Le Front de libération du Québec en 250 œuvres
Sylvain Garel, Éditions SOMME TOUTE
« Pour les Québécois, le cinéma est une manière efficace et poétique,
surtout pour un peuple qui a été conquis, d’exorciser avec sensibilité
un traumatisme collectif qui les a marqués au fer rouge et qui,
depuis, fait partie de leur identité. »
– Félix Rose, postface
Je m’intéresse depuis toujours à l’histoire du Front de libération du Québec; j’ai des souvenirs marquants de la Crise d’Octobre 1970, tant de chez moi qu’à l’école, même si je n’avais alors que 11 ans. J’attendais donc avec beaucoup d’intérêt cet ouvrage de l’historien français Sylvain Garel, professeur et critique, spécialiste de la cinématographie québécoise, qui a fondé et dirigé dans les années 1990 le Festival du cinéma québécois à Blois, en Pays-de-la-Loire.
Avant d’en débuter la lecture, je discutais avec Félix Rose, qui signe la postface du livre de Sylvain Garel, et je lui parlai comme ça d’un projet de film que je voulais faire il y a plusieurs années avec son père, Paul, un ami de longue date, et son oncle Jacques, deux « acteurs » d’Octobre 1970. Le titre de ce projet de film, pour lequel je n’avais pu obtenir le soutien pour l’écriture, était De Percé à Octobre. Je voulais montrer ce qui s’était passé entre l’été 1969 à la Maison du pêcheur, à Percé, et les évènements d’octobre 1970. « Ben oui, me dit Félix, il en parle dans le livre! » Quoi ? Garel aurait eu accès aux archives des projets refusés par le Conseil des Arts et des Lettres du Québec et le Conseil des Arts du Canada ?
Puis, je me suis souvenu que Sylvain Garel m’avait appelé il y a quelques années, comme sans doute une centaine d’autres personnes ayant écrit ou réalisé — ou ayant tenté de le faire — des documentaires, en nette majorité, ou des films de fiction, de court, moyen ou long métrage.

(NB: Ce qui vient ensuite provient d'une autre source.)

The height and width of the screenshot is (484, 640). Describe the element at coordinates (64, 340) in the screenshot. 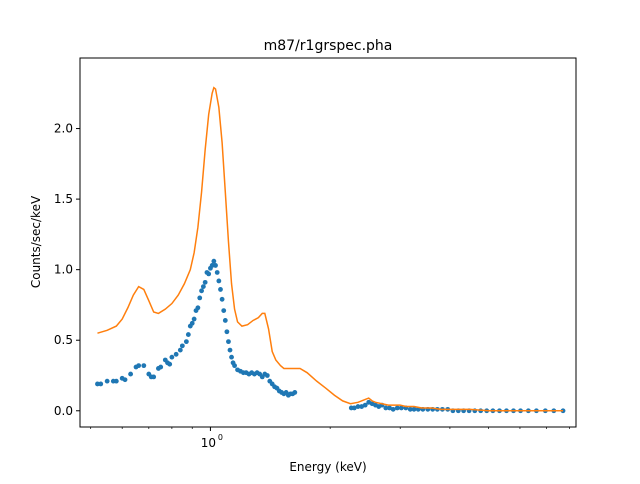

I see `y-tick-label: 0.5` at that location.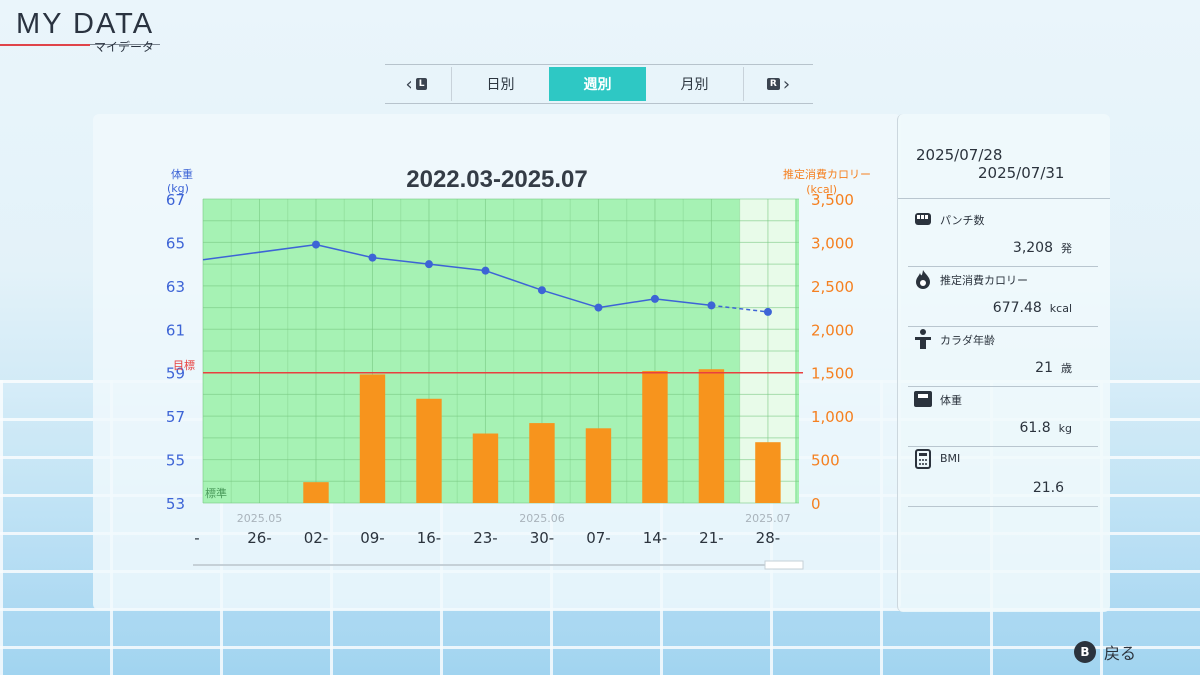 Image resolution: width=1200 pixels, height=675 pixels. Describe the element at coordinates (500, 85) in the screenshot. I see `tab-daily: 日別` at that location.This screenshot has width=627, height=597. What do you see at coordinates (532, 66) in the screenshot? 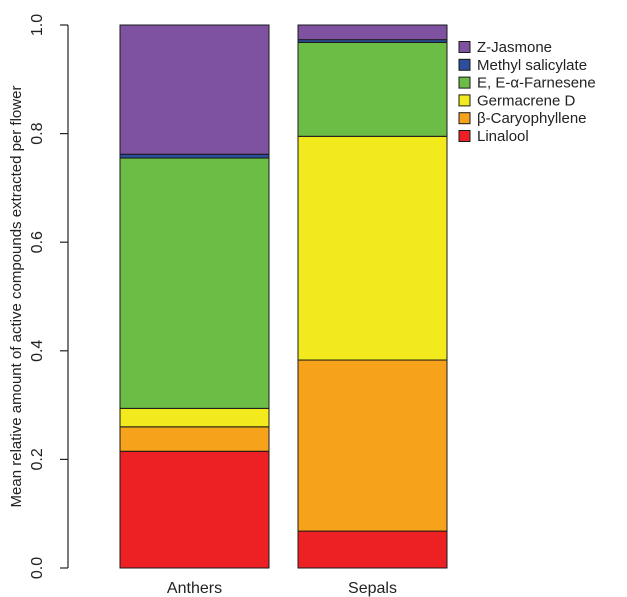
I see `legend-label: Methyl salicylate` at bounding box center [532, 66].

On apprend dans ce volumineux livre de 600 pages, incluant l’index des films, celui des noms cités, la bibliographie, etc. que le FLQ a inspiré, dans le nœud même de l’histoire ou ne serait-ce qu’en filigranes, plus de 200 films. Ce à quoi on peut ajouter les nombreux livres, articles de fond ou autres écrits, des documents radiophoniques ou télévisuels, des pièces de théâtre et tutti quanti. D’où le sous-titre Le Front de libération du Québec en 250 œuvres. Ce qui ne manque pas d’impressionner quand on pense que, somme toute, le FLQ n’aura duré que 10 ans, soit de 1962 à 1972.

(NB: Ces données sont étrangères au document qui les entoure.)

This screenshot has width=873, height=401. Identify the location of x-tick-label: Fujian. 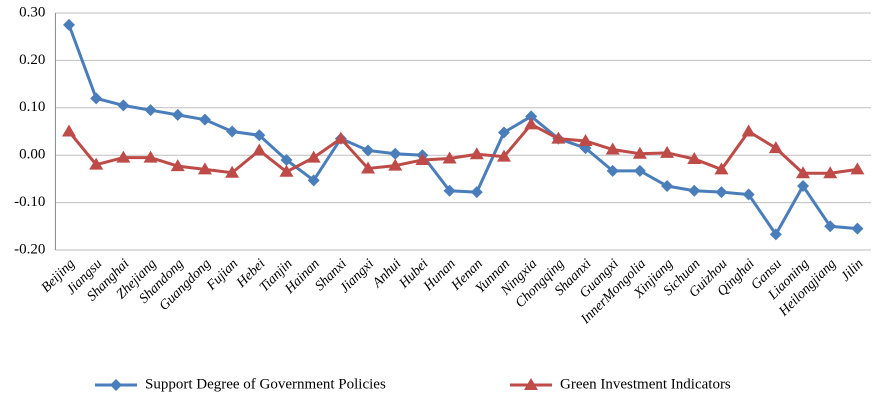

On y réfère bien sûr aux cinéastes majeurs que sont Pierre Falardeau, Pierre Perrault, Michel Brault, Jean-Claude Labrecque et ces autres qui avaient le Québec libre chevillé à l’âme, mais on peut maintenant, grâce à ce magistral ouvrage, avoir un tableau complet de tout ce qui a été fait autour des sujets en lien avec le FLQ et l’histoire du Québec. Car, avant de tomber dans les descriptions très détaillées de chacun des films que présente son livre, Sylvain Garel nous offre, sur 150 pages, un portrait historique fouillé et éminemment rigoureux du Québec de cette époque.
Loin d’être un simple répertoire de films, Le FLQ dans la cinématographie québécoise s’inscrit désormais comme une œuvre littéraire majeure incontournable sur l’histoire du FLQ, rejoignant en cela le livre que certains surnomment la « Bible du FLQ », FLQ Histoire d’un mouvement clandestin, de l’ex-journaliste Louis Fournier, qui fut le premier à lire sur les ondes de la radio CKAC le Manifeste du Front de Libération du Québec, ce qui lui valut d’être arrêté par la police. Louis Fournier signe d’ailleurs la préface de ce livre.
Ironiquement, c’est l’implication politique — pour les Verts — et la paternité de Sylvain Garel qui aura permis à ce livre d’être écrit et publié. Car, au début des années 2000, sa recherche exhaustive était destinée à devenir une thèse de doctorat à la Sorbonne, ce que ses obligations professionnelles et familiales l’ont empêché de réaliser. Loin de moi l’idée de minimiser l’importance des thèses universitaires, mais on peut affirmer sans risque de se tromper que Sylvain Garel rejoindra beaucoup plus de lecteurs avec son livre qu’il ne l’aurait fait dans le cénacle universitaire. Et ce, au bénéfice de la connaissance de notre histoire.